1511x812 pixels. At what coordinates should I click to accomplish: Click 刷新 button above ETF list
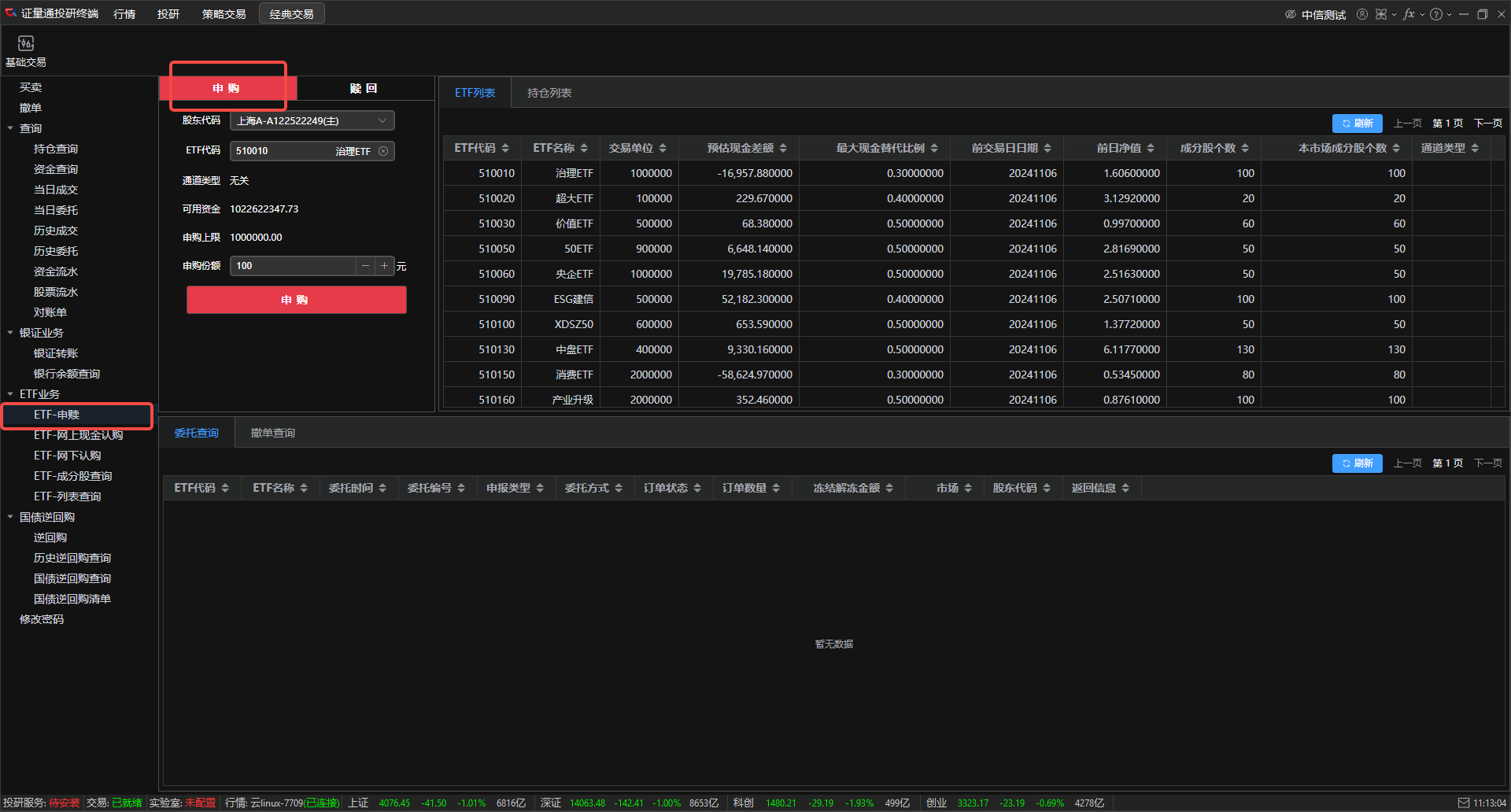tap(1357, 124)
::::
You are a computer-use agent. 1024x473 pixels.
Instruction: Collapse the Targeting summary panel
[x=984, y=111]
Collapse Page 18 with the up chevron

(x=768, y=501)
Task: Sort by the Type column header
::::
- BRIEF:
In the listing above, locate the line containing "You are a computer-use" and the line containing "Task: Sort by the Type column header". Extract those two lines and every line between them, exactly as written, and only those.

- EXPECTED ANSWER:
You are a computer-use agent. 1024x473 pixels.
Instruction: Collapse the Targeting summary panel
[x=984, y=111]
Collapse Page 18 with the up chevron

(x=768, y=501)
Task: Sort by the Type column header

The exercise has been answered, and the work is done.